Neural Basis of Vision, Neuroscience
University of Wisconsin-Madison
Students who have a Science and/or Engineering background are welcome to apply. Graduate students in the lab receive multi-disciplinary trainings in conducting research using experimental approaches and quantitative data analysis methods. For inquiry, email email@example.com.
Human activity is greatly enriched by vision. Relying on our versatile visual system, we are able to cruise through morning traffic, judge the trajectory of a fast approaching tennis ball and quickly return it. Vision also provides a major portion of our subjective sensory experience. We enjoy seeing the opulent sky color at dusk and admire the vibrating energy of van Gogh’s Starry Night. Because of the importance of vision, visual disorders have devastating consequences. Our laboratory seeks to understand the neural mechanisms underlying visual perception and visually guided behavior.

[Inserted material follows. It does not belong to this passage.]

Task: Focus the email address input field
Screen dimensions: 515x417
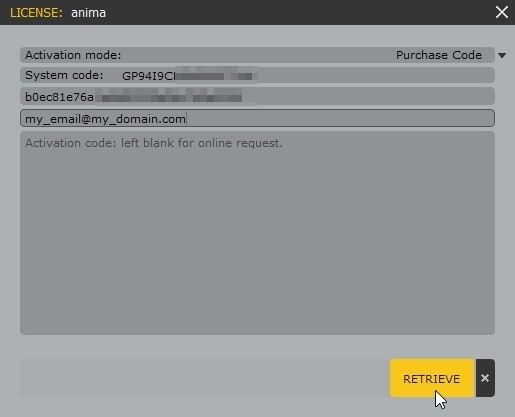Action: click(257, 118)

Visual information is represented and processed by a large number of neurons distributed across dozens of brain areas. Each of these neurons is sensitive to certain features of the visual image and has a spatially-constrained “view” of the world. Moreover, because many visual neurons are broadly-tuned to stimulus features, any given visual feature is represented by the discharge of a large population of neurons. How are spatially-localized representations synthesized to form perception? How are attributes of visual stimuli decoded from distributed population activity to make perceptual decisions and to guide action? The research in our laboratory is directed at addressing these questions. We are investigating the neural mechanisms of visual motion and form processing and their interactions using combined techniques of neurophysiology, psychophysics, and computational modeling. Current research in the lab focuses on studying integration and segmentation of multiple visual features in the visual system with the long-term goal to elucidate basic principles of neural coding.